#### Supplied data
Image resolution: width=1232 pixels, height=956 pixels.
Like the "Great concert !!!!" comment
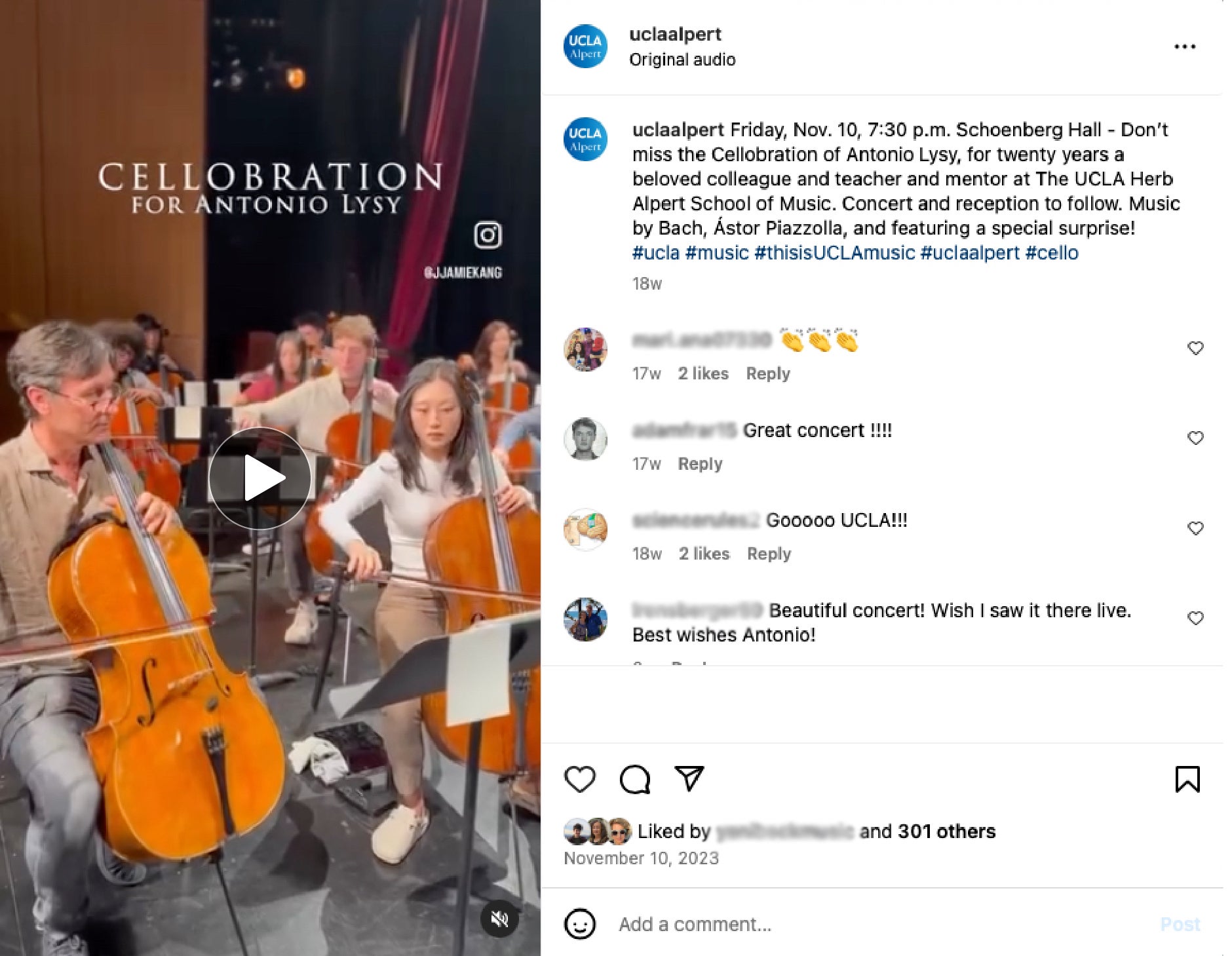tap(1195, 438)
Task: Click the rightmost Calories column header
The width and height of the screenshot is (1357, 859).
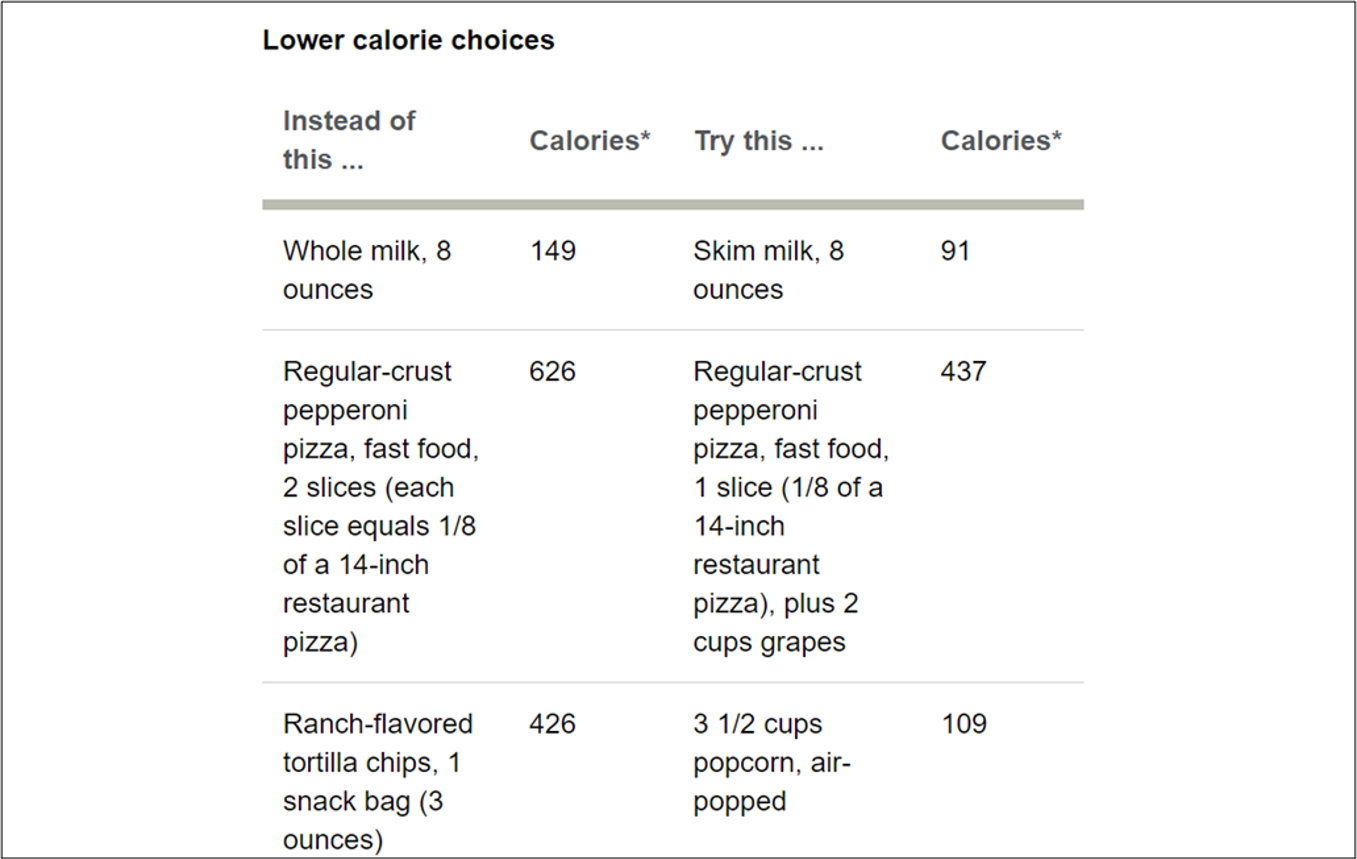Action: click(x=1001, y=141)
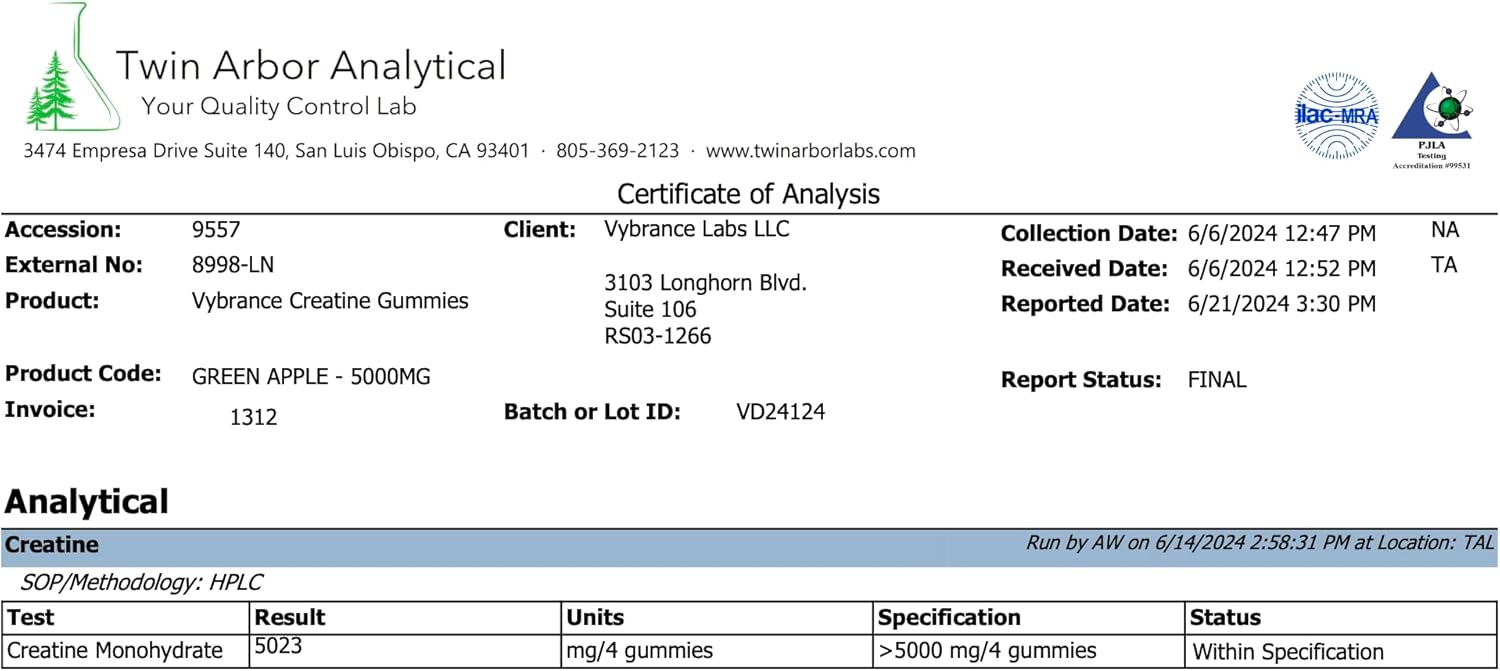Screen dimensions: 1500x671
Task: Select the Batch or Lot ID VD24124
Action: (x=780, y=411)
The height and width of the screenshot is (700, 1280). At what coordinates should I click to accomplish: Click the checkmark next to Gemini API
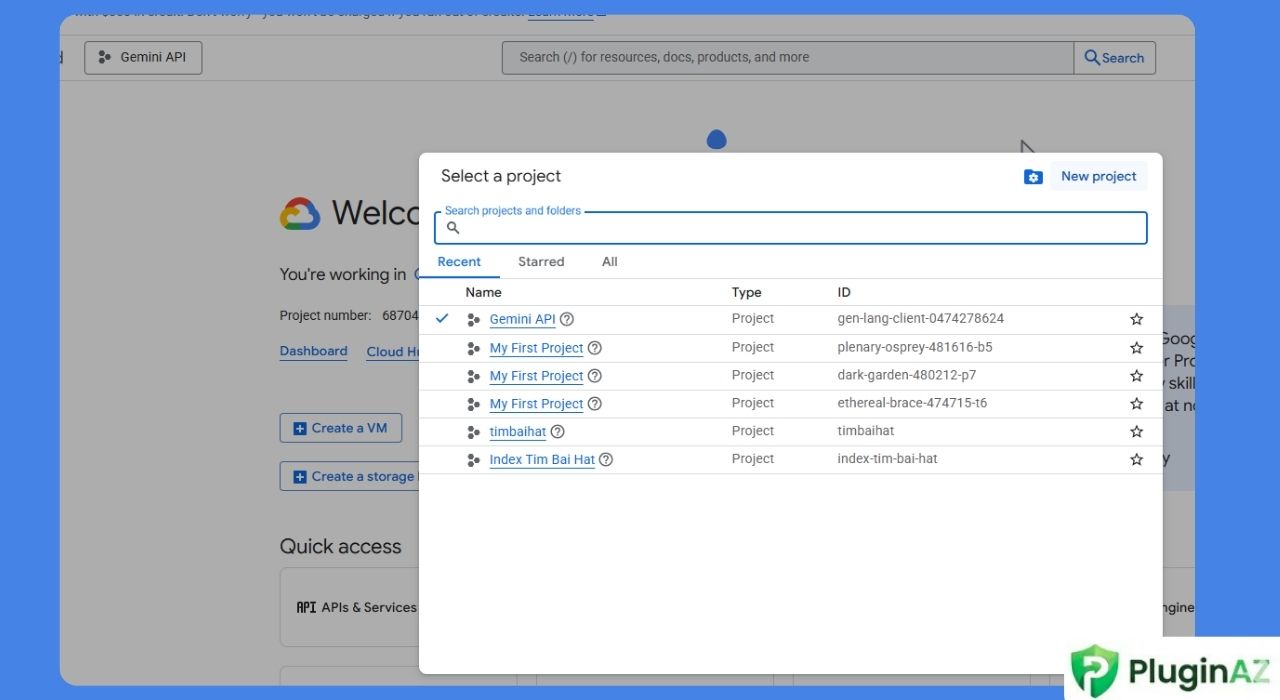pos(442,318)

==

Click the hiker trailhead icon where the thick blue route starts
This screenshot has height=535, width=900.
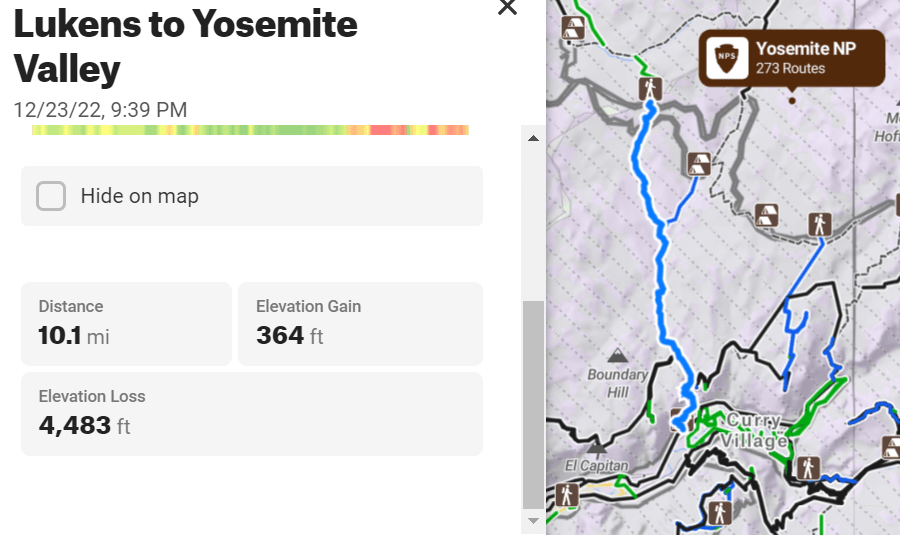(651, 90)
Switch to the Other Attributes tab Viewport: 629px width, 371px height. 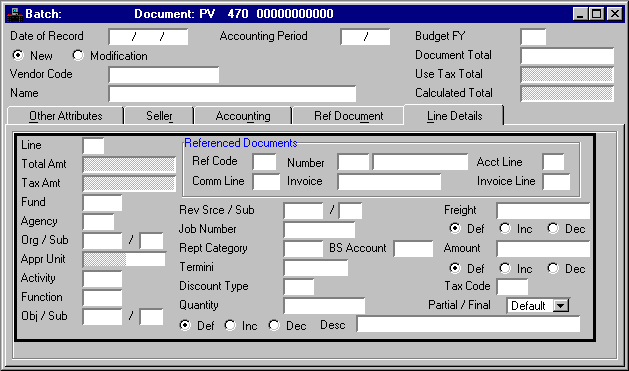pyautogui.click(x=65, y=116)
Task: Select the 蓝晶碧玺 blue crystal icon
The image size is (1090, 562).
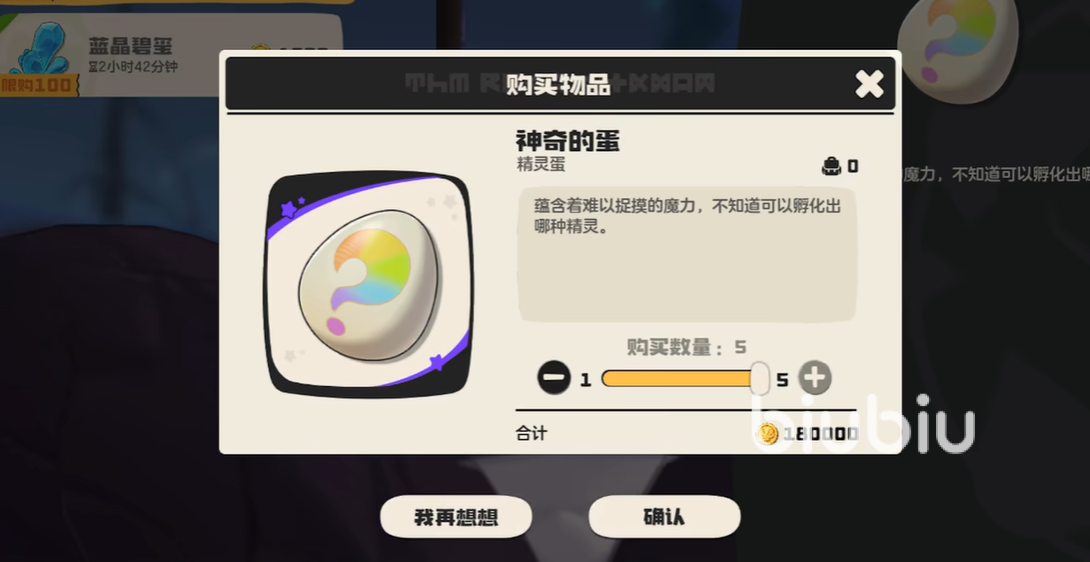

#### Task instructions
The lines holding the word "icon" are the answer. Find them in the entries and copy them.

#### Written solution
Click the hiker trailhead icon where the thick blue route starts
Task: Select the 蓝晶碧玺 blue crystal icon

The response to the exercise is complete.